What Karate Taught Me as a Kid


One of the most common assumptions people make about me is I must be some stellar, kick-ass, champion fighter because my dad teaches Karate. That is not true. But just because you were more likely to find my nose in a book rather than doing any sort of sport as a child, doesn't mean I didn't learn anything. Karate does not need to be a lifelong practice to have an extremely valuable or relevant place in a child's life. So, here are the two main messages I took away from my sporadic karate and self-defence practice growing up.

Firstly, it showed me the power of hard work.


Practicing can be boring. Repeating the same moves over and over can be boring. But there's a lot of things in life worth doing that are boring because they lead to something great. For example, studying for a compulsory course in my first year at university was not my favourite way to pass the time. I have a terrible habit of only wanting to do the things I'm interested in. But, in order to get to the point where I could study what I wanted to, I had to learn a ton of things I didn't want to.

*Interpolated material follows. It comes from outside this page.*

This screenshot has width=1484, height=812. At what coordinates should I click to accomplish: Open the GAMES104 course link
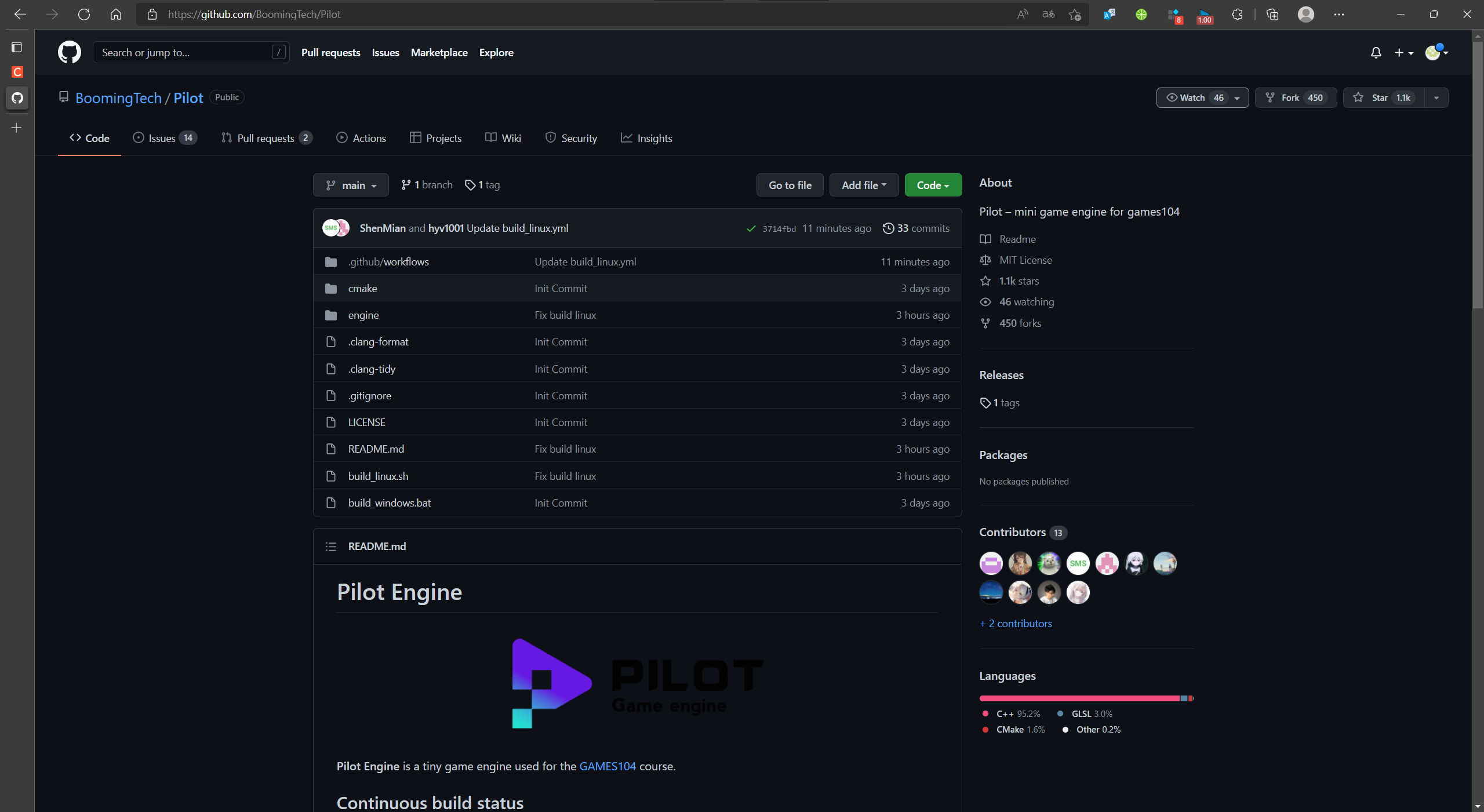point(608,766)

Fortunately for me, this was already a lesson I learned from all those hours as a child practicing the same Kata moves for hours on end. You have to do all the repetitive, boring parts to achieve your goals. That is a lesson that inspires and motivates me to this day.

The second thing I learned from Karate is much more practical: it has empowered me in everyday life and in potentially dangerous situations.

My parents aren't naive. They knew one day I would find myself at a work/school event, party, or walking home from a night class where there would be a potential for something bad to happen. Young people find themselves in all sorts of inherently dangerous situations, whether they intend to or not (give them a break - their prefrontal cortex is underdeveloped). Because of this, my dad worked with me as a kid to prepare for those “what ifs”: what if someone is trying to slip GHB or another date rape drug in my drink? What if someone is harassing me? What if someone tries to touch me without consent? What if someone follows me home? I could go on and on.


But you don't want the first time your child is thinking about what they would do in any of these situations to be when they are faced with it.

I've been in many situations as a young adult at work, a school event, or even hanging out with friends where the inner monologue of “Be aware!” pops into my head. My dad conditioned me to always be asking: Who is around me? What are they doing? If I needed to defend myself in this moment what can I use? (quick tip: walking around campus - especially after those late classes - with a mechanical pencil in your pocket can be used as an emergency weapon while ensuring you are always prepared for an exam. You would be surprised how many students scramble for a writing utensil right before the exam - haha). Karate changed the way I think in every situation, even in adulthood and taught me to avoid dangerous situations rather than fight in one.

So the main lesson I’d like to share with all of you is:


It doesn’t matter if your child’s interest in Karate stays in childhood or becomes a lifelong passion: there's value in it for everyone.